Oleh Prof Dr Mardianto MPd
Laho hita marsarak, marsipaingot dope au, ulang lupa paingot danak, manjalaki bisuk napeto. (Willem Iskander, 1840-1876).
Hidup ini pasti berawal dan pasti berakhir, saat ini pasti ada kemarin dan ada yang akan datang, begitulah saat kita akan melepas keadaan maka tidak ada yang perlu ditangisi, apalagi disesali, karena hidup adalah siklus. Sekali kita setuju ada dalam hidup, maka kesetujuan kita melengkapi kerelaan akan apapun yang menjadi konsekuensinya termasuk satu saat kita tidak hidup.
Willem Iskander berpesan kepada kita untuk mengingatkan anak, agar selalu mencari kebenaran, karena memang kebenaran itu sudah ada di atas dunia ini tersaji dalam kehidupan, dilalui dalam perjalanan, dinikmati bagi yang telah mendapatkan. Hidup yang berjarak, berwaktu dan berada, maka harus digunakan untuk mencari kebenaran.
Artinya awalilah hidup itu dengan benar, lakukanlah dengan benar, dan akhiri dengan cara yang benar. Sungguh apakah ini refleksi dari kehidupan seorang Willem Iskandar atau tidak yang pasti setiap orang berhak memaknai arti kebenaran dan kehidupan sesuai dengan persepsi, pengalaman dan harapannya.
Kita setuju bahwa persepsi dapat saja terbentuk karena keadaan di sekeliling kita, dan pengalaman tercipta karena perjalanan kehidupan yang dilalui selama ini, dan harapan paling tidak agar hal tersebut dapat atau terjadi berulang pada diri sendiri, atau orang lain.

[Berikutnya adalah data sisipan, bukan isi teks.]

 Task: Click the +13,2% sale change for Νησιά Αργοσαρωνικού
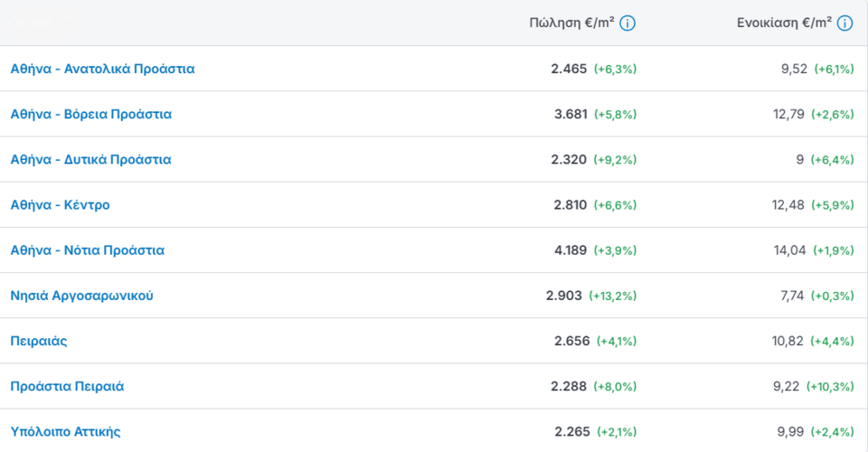[x=613, y=296]
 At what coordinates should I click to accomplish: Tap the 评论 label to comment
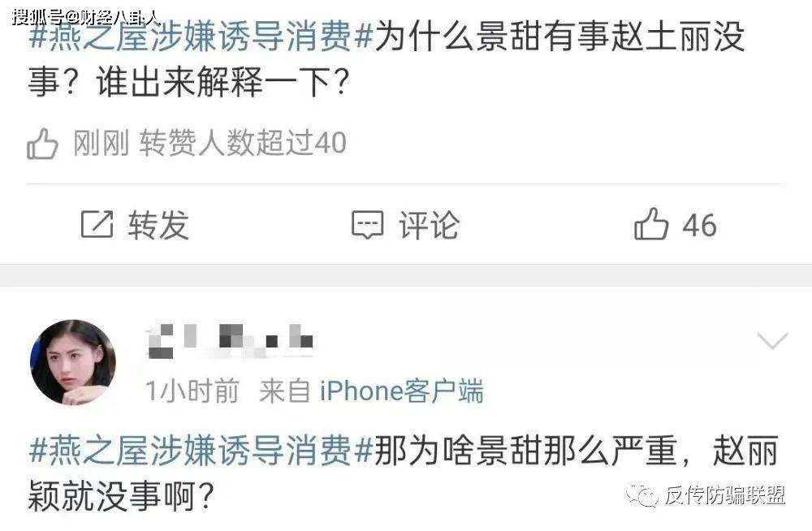click(x=429, y=226)
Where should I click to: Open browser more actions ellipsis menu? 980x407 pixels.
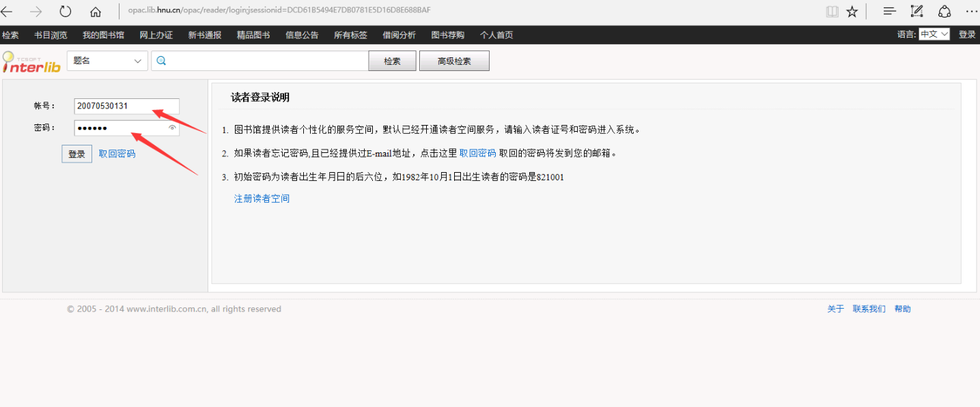point(972,12)
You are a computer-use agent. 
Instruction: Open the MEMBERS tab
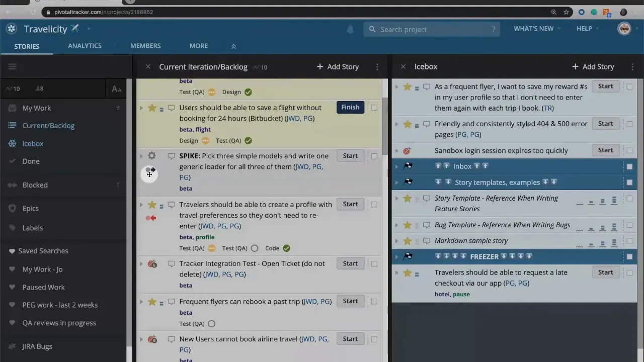145,46
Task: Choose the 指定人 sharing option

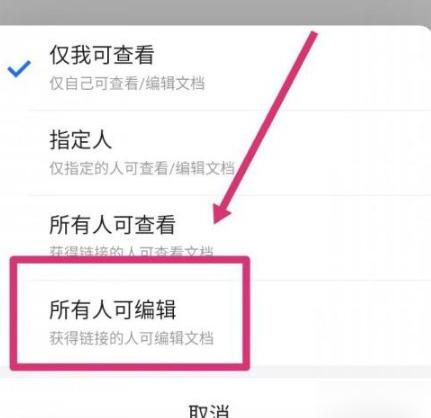Action: pyautogui.click(x=215, y=153)
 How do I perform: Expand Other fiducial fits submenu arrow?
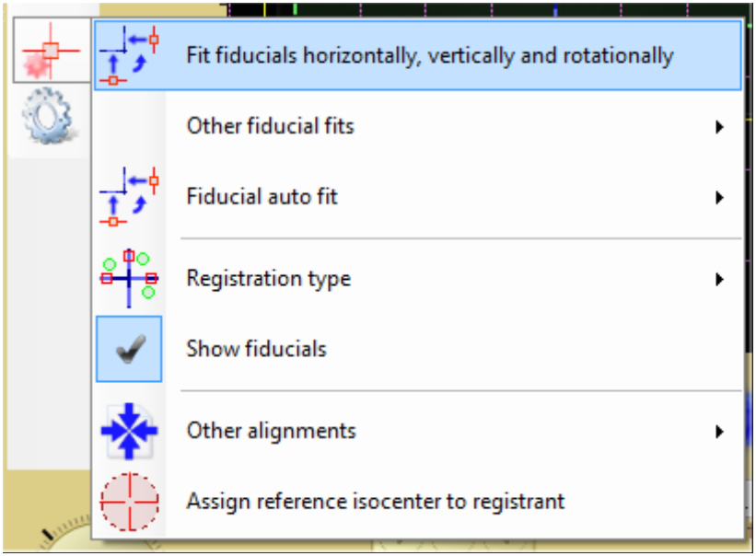[x=719, y=127]
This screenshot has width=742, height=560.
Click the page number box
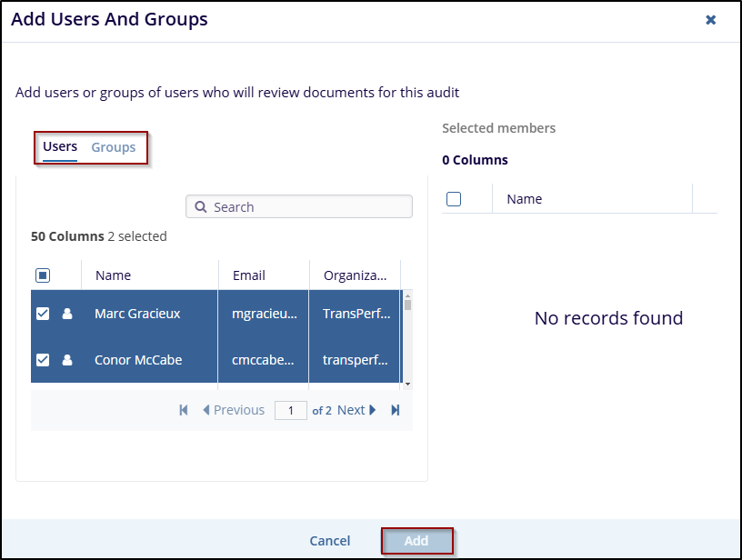291,411
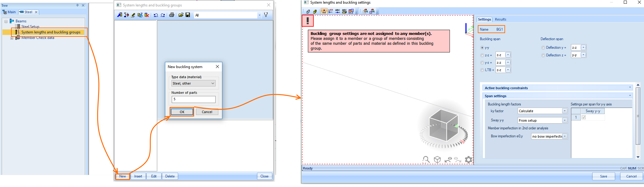
Task: Expand the Active buckling constraints section
Action: tap(557, 88)
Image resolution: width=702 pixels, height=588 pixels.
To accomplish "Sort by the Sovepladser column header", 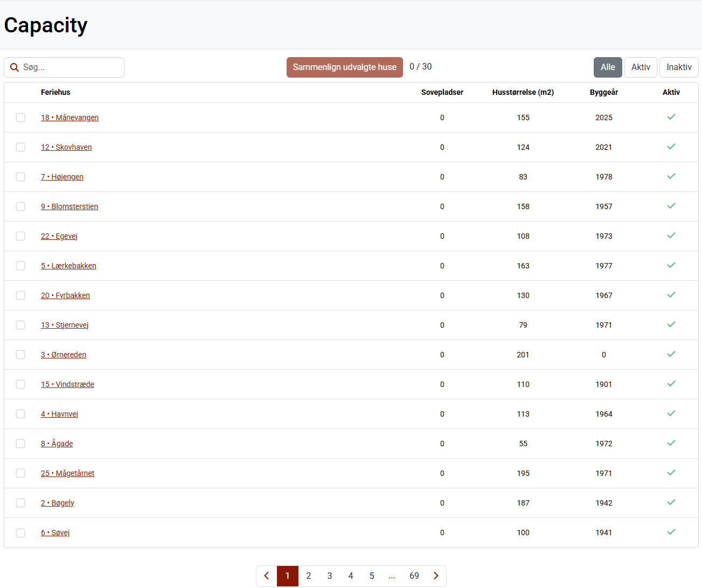I will pyautogui.click(x=442, y=92).
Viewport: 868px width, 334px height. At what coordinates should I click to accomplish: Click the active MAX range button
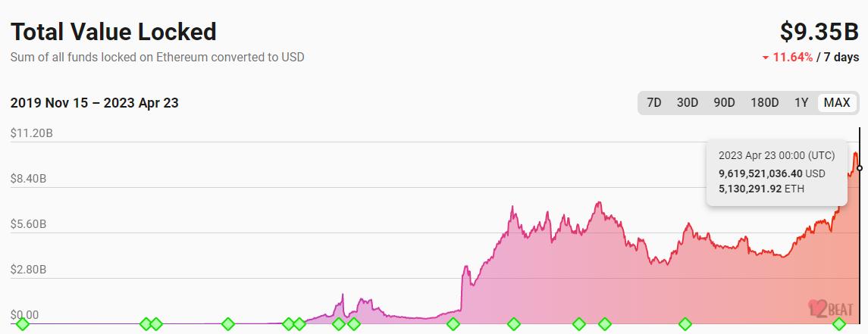(837, 103)
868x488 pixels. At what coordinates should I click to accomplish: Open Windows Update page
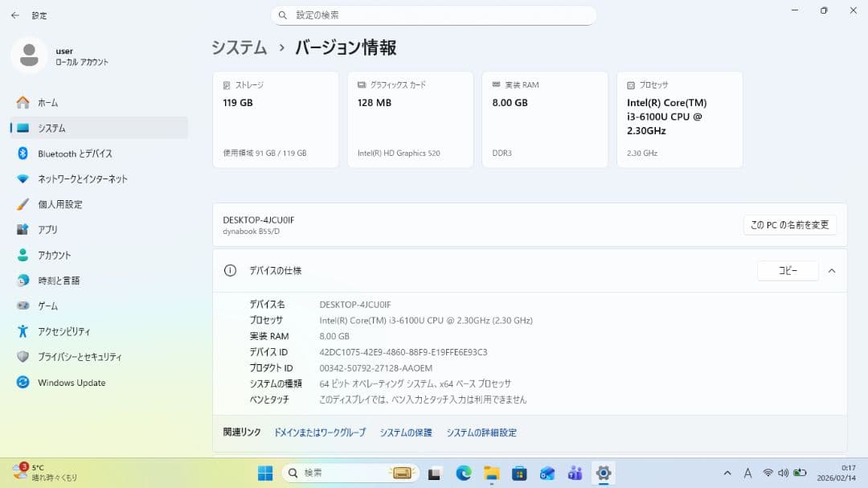tap(72, 383)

Persepsi kita tentang kebenaran adalah hal yang harus dicari lewat pendidikan, belajar tentang kehidupan, maka sekolah adalah hal utama apa pun ceritanya. Anak yang akan kita tinggalkan tidak ada yang paling berharga kecuali sekolah yang dapat dilakukan. Karena siapapun berhak untuk sekolah, dan sekolah apa pun berkewajiban menerima anak siapa saja.
Pengalaman tentang bersekolah tidak akan berhenti dan habis ditelan masa, karena hasil dari sekolah menyatu dan melekat dalam kehidupan kita. Untuk mencari kebenaran, maka bukan sebuah ijazah setelah sekolah, tetapi justru di tengah kegiatan belajar itulah didapatkan, seperti tentang kejujuran, kesadaran, kehormatan, harga diri, kebersamaan dan lain sebagainya. Kurikulum sekolah bukan hanya diciptakan untuk kebenaran, tetapi kebenaran yang ada pada anak justru harus diakomodir oleh kurikulum sekolah.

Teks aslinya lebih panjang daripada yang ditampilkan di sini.